Re: [urn] Suggested PWID URN for Persistent Web IDentifiers

Hello, 

a few comments below. 

-----Original Message-----
From: urn <urn-bounces@ietf.org> On Behalf Of Henry S. Thompson
Sent: perjantai 27. heinäkuuta 2018 11.58
To: Eld Zierau <elzi@kb.dk>
Cc: urn@ietf.org
Subject: Re: [urn] Suggested PWID URN for Persistent Web IDentifiers - version 3

The only parts of the argument that follows that I can make sense of, as to why the proposed scheme is needed, consist of two mistaken and/or unsupported high-level claims:

 1) Citations of web-hosted resources should refer to archives, not to
    the resources themselves;

 2) Citation of archived material needs help to be sufficiently 'precise'.

The first is at best contentious as a general claim, and even in cases where an archive reference is preferred, why packaging it in a PWID urn will add value is not explained.  After all, if I know that what I want to cite is available in some archive, it's because I've found it there, in which case I already _know_ the URI I can use to retrieve it.  More on this when below when we come to the question of uniqueness.

Juha: ISO TC 46/SC 9 is currently revising ISO 690 (Guidelines for bibliographic references and citations to information resources). One of the challenges is how to deal with reference rot, which consists of link rot (404) and content drift (retrieved documents change). A large percentage of all Internet resources suffer from these problems. 

Eld has been most helpful in writing the Annex that discusses the usage of Web archives in detail, and the current version is based on what she has written, with two important exceptions: 

- I don't think that referring just to a copy of the cited resource in a Web archive is always the best solution.
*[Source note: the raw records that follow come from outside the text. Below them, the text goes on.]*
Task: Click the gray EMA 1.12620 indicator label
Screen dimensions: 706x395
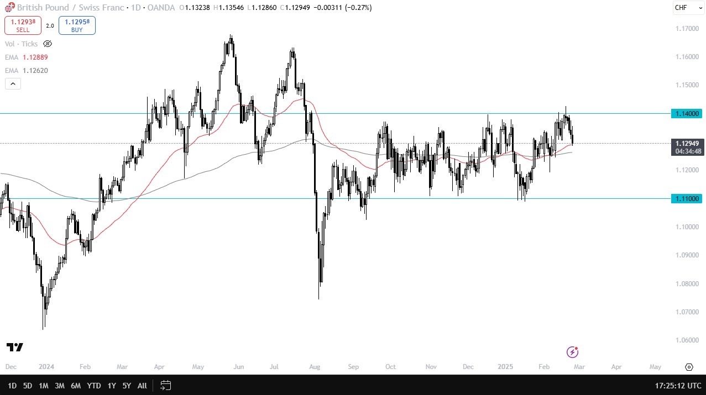Action: coord(27,71)
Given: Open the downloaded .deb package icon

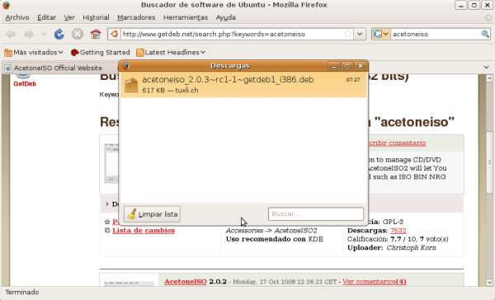Looking at the screenshot, I should tap(131, 85).
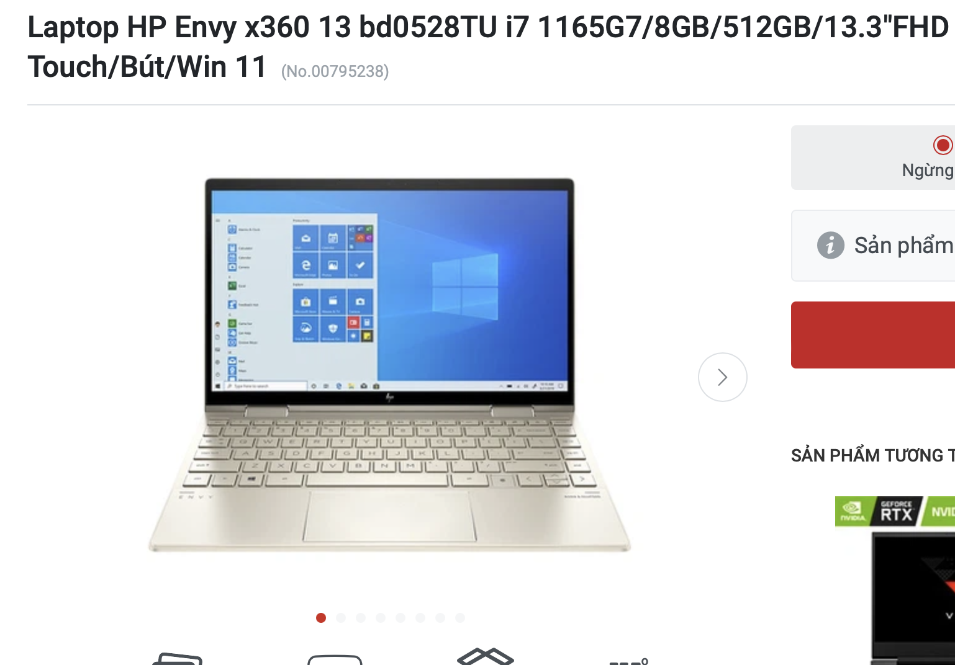Click the next-image arrow beside the laptop photo

coord(722,377)
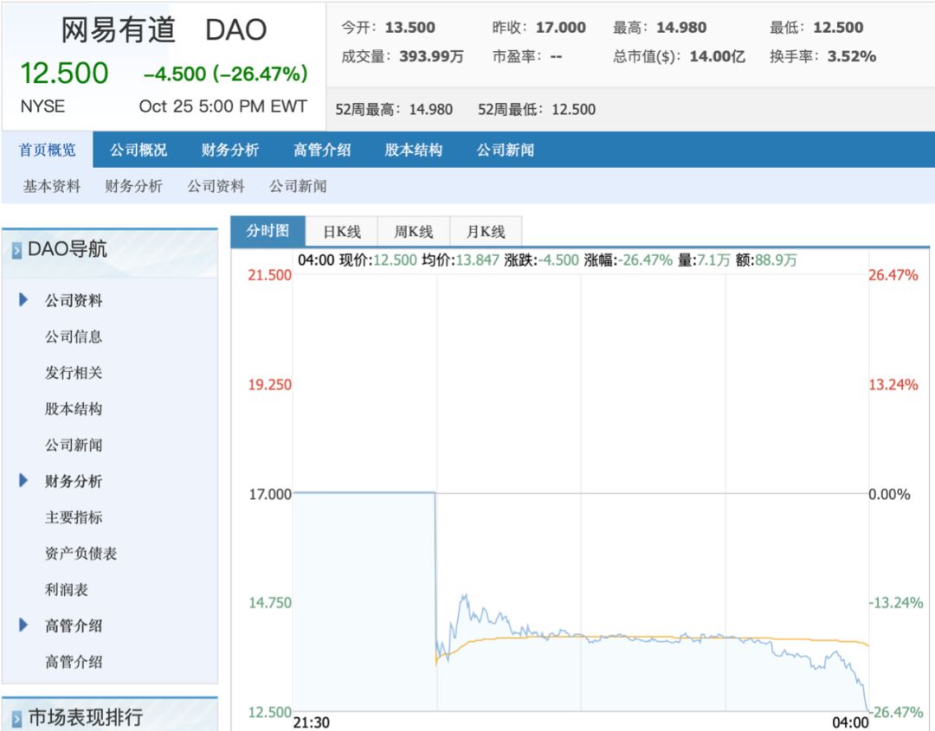
Task: Click the 市场表现排行 panel header icon
Action: tap(16, 719)
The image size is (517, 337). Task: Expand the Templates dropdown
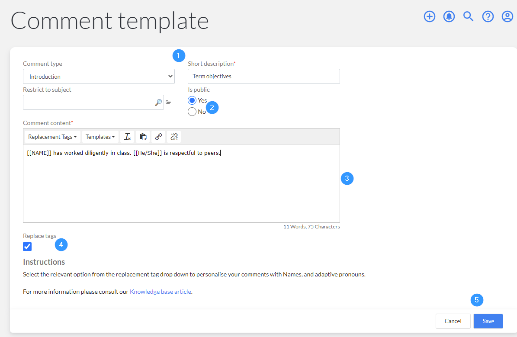[x=100, y=136]
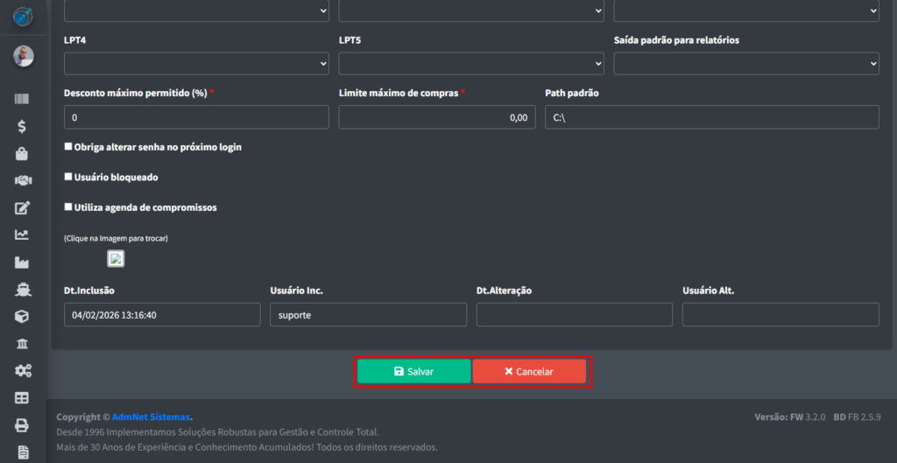Open the factory industry icon menu
This screenshot has width=897, height=463.
coord(22,263)
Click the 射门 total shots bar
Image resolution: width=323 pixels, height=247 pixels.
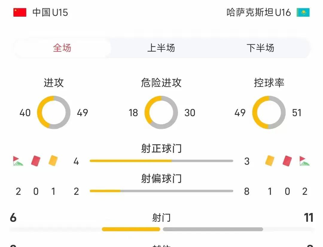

Archive reference only must be used when the resource is dynamic (say, https://www.ed.ac.uk/) and a specific version is cited.  But when the page is supposed to be persistent (e.g. https://www.w3.org/Provider/Style/URI) the added value provided by the archive link may be modest, because the archived copy may not always be exactly the same, and web archives themselves may not last forever. The current draft of ISO 690 (which is still only a working draft) does promote the use of web archives, but not as the only solution. And if web archives are used, utilization of Memento is something that should be considered since it provides some level of protection to disappearance of web archives.  
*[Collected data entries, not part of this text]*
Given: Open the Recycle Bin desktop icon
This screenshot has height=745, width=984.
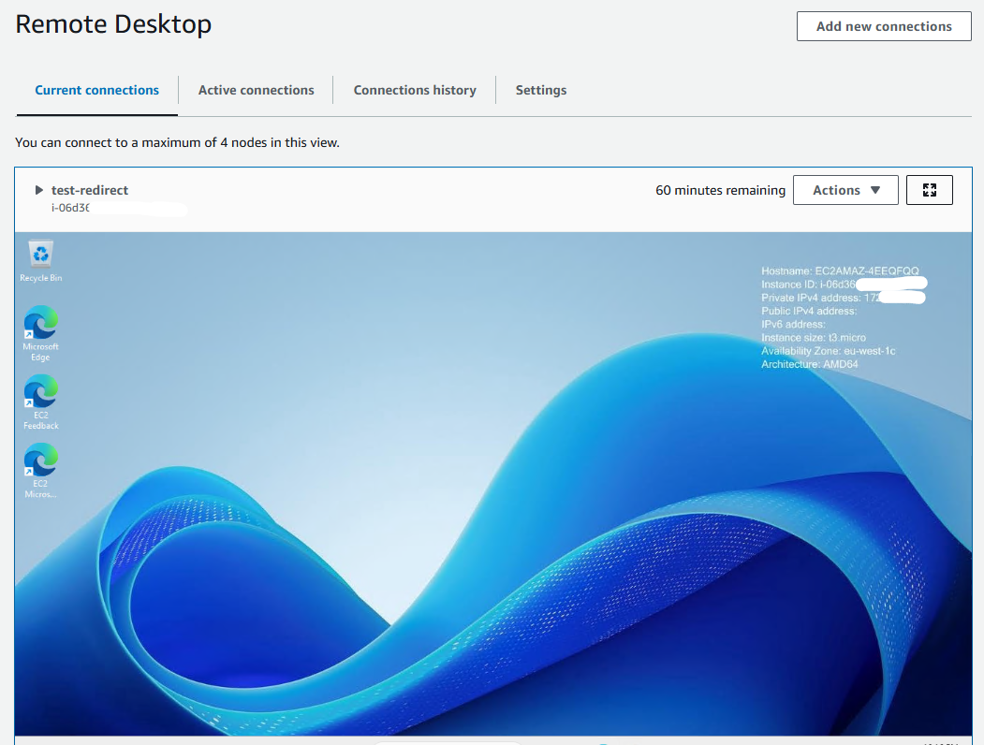Looking at the screenshot, I should [x=40, y=256].
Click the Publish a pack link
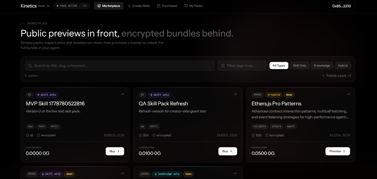 point(336,76)
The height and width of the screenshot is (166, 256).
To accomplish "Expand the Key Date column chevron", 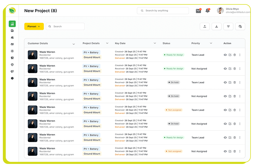I will pyautogui.click(x=155, y=43).
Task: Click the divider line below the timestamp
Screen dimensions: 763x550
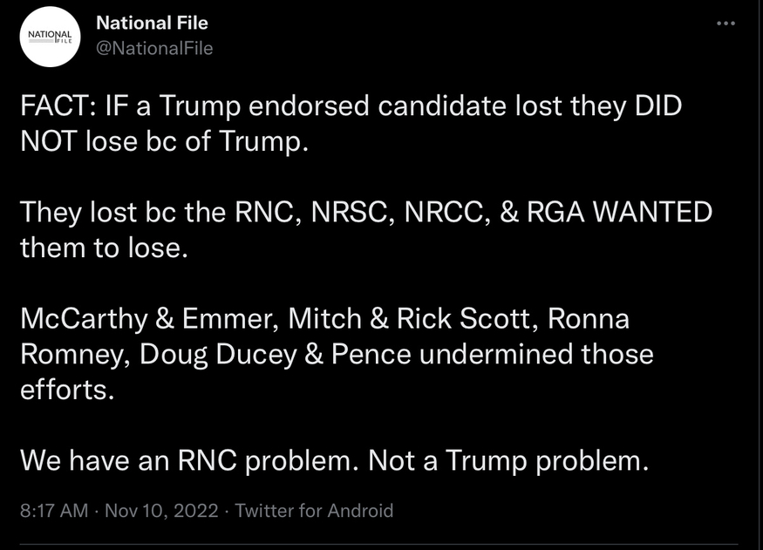Action: pyautogui.click(x=378, y=544)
- the current ISO 690 draft does not mention PWID. There are three reasons for this. First, and most importantly, PWID does not (yet) have a registered URN namespace. An ISO standard cannot refer to PWIDs as long as namespace registration has not been completed. And IMO it is not obvious that it will be completed. Second, every persistent identifier that will be included in the examples or elsewhere in the standard must be actionable (expressed, for the time being, as HTTP URI). So all DOIs that were in the form doi:<DOI string> have been converted into https://doi.org/<DOI string>. This will not possible with PWIDs, since only the Danish web archive is planning to implement PWIDs, in an archive which has strict access limitations. 
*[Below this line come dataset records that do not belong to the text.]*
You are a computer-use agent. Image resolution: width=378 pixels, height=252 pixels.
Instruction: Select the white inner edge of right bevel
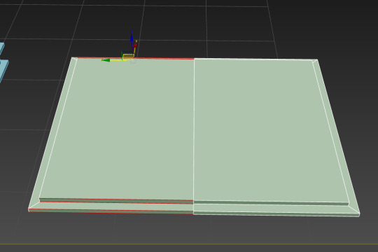point(330,130)
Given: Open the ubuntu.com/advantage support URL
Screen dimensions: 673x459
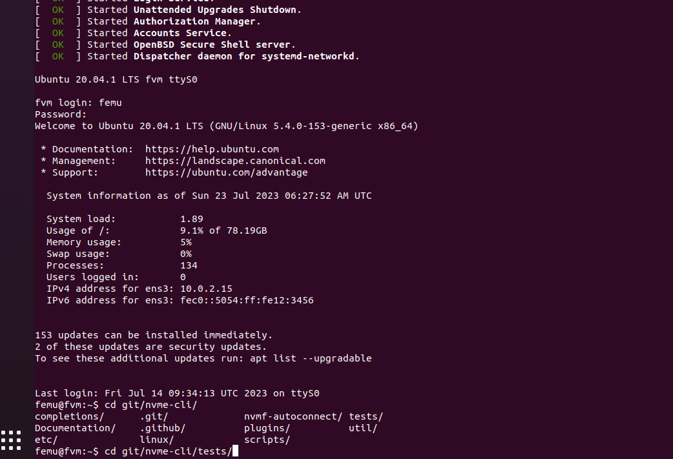Looking at the screenshot, I should click(226, 172).
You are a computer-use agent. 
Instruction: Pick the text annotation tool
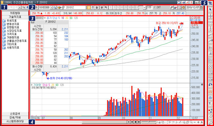point(210,104)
When you consider what to do with PWID, keep in mind that as a national library the Royal Danish Library can always use the NBN namespace for items in the web archive. For instance, something like urn:nbn:pwid:<pwid> can be constructed, as long as the <pwid> string conforms to the syntactical requirements of the NBN namespace.    

Henry: The second surely applies to any kind of citation at all, and seems to depend on a confusion between web identity, media type and the ontology of citable things and loci associated with them -- all of FRBR lurks just around the corner here.

Just because some representation is hosted on the Web does not make it easier (or harder) than it ever was to make clear in a citation what part/aspect/property of what you _name_ in a citation is what you actual are _referring to_.  More on this below when we come to the 'coverage-spec'.

Juha:  trying to express in PWID coverage-spec which part of the of the resource has been cited may be more difficult that providing this information elsewhere in the citation. ISO 690 draft specifies such an alternative approach.  And even if PWID really has to be used for this purpose, usage of f-, r- and q-components may also be considered as an alternative. 

As Henry says below, coverage-spec would need a lot more alternatives to be truly useful. Coverage-spec "other" does not add much value, and it would be necessary to use it for every image, video, etc. And if there are several images on the page, how to indicate the right one (except with f-component)? 

Best, 

Juha

------------
One more specific issue with this section

  "The precision regards both regards precise reference where there
   can be no doubt about that you have the correct web material as
   well as precision about what is actually referred by the reference
   (e.g. is it the page or the whole website)"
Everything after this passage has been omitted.